##### Entries supplied #####

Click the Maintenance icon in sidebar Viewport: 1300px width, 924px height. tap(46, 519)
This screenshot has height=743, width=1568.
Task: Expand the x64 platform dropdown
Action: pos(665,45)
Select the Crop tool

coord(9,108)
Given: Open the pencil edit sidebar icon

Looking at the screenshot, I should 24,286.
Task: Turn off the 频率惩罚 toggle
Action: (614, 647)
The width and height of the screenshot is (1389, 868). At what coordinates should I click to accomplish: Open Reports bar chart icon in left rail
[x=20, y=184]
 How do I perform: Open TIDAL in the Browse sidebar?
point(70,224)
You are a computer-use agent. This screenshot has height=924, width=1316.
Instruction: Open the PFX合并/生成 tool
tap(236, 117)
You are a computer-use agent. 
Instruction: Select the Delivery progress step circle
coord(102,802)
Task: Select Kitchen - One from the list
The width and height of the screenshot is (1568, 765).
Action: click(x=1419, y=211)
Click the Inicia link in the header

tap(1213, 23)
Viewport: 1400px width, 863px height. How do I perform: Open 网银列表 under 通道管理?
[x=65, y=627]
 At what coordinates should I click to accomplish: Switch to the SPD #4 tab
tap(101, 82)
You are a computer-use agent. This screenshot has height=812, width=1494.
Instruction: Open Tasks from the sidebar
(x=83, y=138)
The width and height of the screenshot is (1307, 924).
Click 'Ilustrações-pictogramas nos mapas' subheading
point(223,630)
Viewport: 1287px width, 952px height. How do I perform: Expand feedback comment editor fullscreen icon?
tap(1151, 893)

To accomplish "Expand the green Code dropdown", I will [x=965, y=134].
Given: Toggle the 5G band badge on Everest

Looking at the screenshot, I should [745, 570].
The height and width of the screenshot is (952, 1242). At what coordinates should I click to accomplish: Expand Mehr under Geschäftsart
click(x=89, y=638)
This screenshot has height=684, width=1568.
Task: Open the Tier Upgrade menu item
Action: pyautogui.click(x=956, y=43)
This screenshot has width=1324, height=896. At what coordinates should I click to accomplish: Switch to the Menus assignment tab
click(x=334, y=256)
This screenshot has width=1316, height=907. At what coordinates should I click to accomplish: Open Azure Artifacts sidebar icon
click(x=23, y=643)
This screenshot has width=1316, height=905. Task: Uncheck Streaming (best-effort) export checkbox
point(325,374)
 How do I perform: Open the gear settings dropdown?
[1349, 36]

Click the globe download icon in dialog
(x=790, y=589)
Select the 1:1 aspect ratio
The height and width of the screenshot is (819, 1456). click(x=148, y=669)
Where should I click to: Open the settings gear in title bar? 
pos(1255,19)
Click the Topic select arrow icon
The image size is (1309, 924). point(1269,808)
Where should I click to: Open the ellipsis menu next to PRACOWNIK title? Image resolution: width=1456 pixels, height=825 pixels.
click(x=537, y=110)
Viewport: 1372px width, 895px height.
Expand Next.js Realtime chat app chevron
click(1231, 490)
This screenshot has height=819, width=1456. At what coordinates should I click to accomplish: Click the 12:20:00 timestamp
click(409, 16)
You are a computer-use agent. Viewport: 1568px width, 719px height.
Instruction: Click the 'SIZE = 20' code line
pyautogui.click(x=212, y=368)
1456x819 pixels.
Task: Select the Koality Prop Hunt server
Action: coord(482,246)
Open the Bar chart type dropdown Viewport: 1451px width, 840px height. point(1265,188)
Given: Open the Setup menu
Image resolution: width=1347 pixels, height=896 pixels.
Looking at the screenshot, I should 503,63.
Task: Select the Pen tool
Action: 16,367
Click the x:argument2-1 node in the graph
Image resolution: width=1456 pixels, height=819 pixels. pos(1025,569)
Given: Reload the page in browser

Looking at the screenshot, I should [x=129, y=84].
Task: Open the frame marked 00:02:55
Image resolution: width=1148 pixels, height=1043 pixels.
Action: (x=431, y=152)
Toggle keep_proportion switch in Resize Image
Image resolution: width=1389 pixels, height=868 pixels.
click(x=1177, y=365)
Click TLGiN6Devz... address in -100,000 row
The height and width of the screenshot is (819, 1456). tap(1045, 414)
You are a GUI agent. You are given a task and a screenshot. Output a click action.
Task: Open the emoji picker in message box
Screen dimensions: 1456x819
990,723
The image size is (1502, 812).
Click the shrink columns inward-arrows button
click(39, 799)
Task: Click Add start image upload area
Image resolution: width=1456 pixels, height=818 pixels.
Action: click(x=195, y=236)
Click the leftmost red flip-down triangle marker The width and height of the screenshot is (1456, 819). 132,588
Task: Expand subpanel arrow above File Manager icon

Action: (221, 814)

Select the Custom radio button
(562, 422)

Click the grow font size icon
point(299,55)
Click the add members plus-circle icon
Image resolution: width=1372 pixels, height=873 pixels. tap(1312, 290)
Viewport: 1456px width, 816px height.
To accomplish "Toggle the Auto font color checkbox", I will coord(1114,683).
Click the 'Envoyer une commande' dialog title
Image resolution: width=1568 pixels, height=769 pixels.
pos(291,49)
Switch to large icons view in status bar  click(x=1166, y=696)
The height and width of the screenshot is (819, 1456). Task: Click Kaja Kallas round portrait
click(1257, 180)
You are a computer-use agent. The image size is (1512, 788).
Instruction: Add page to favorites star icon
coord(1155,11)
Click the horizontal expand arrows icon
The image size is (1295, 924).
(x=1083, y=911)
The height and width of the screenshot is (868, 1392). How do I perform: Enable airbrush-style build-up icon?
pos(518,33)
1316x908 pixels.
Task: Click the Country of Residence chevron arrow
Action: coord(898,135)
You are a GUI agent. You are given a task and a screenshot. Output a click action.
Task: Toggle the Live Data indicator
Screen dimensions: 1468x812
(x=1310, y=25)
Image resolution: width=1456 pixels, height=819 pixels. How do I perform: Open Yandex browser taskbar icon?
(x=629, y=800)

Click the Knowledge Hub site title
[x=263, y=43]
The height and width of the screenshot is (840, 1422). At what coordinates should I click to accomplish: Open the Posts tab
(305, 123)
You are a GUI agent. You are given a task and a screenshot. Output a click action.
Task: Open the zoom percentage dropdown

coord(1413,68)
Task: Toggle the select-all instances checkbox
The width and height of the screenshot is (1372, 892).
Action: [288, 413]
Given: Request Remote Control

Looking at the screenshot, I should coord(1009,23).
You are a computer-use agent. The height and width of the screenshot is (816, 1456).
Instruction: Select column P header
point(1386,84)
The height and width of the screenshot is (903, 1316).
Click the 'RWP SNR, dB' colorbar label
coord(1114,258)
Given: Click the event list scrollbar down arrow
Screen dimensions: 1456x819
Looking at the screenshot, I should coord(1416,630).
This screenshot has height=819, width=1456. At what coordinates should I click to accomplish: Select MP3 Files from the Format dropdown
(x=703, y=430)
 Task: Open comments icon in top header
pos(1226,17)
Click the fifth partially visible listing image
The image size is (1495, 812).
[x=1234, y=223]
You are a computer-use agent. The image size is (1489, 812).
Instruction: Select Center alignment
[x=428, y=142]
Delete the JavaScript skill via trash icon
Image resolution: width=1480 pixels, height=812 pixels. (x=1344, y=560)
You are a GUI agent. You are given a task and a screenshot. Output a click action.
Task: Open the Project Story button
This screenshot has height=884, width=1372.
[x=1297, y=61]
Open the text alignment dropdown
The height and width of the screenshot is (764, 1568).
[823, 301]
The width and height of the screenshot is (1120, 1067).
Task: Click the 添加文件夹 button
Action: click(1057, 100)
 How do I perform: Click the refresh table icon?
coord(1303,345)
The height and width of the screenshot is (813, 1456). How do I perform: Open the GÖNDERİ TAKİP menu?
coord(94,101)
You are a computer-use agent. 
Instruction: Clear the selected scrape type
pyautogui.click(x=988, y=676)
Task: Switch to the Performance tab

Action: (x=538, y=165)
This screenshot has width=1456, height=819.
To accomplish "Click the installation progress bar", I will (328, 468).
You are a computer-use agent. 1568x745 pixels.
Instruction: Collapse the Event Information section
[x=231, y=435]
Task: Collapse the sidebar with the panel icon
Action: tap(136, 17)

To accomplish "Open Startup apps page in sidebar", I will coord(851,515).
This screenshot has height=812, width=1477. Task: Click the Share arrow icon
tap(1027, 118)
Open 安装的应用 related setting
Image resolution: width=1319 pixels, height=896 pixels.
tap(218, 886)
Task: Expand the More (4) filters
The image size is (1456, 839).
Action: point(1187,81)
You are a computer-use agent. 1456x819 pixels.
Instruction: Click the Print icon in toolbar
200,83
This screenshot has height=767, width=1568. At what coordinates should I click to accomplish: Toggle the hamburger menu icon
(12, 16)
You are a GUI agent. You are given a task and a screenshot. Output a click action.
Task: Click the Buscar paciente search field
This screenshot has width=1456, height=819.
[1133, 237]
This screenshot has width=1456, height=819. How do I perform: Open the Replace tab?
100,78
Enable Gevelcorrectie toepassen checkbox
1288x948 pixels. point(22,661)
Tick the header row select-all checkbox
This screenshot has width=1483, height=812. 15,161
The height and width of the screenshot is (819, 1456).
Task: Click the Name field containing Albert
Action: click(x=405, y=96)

#####

State the number of lines in these entries where the word "computer" occurs, without any other words.

10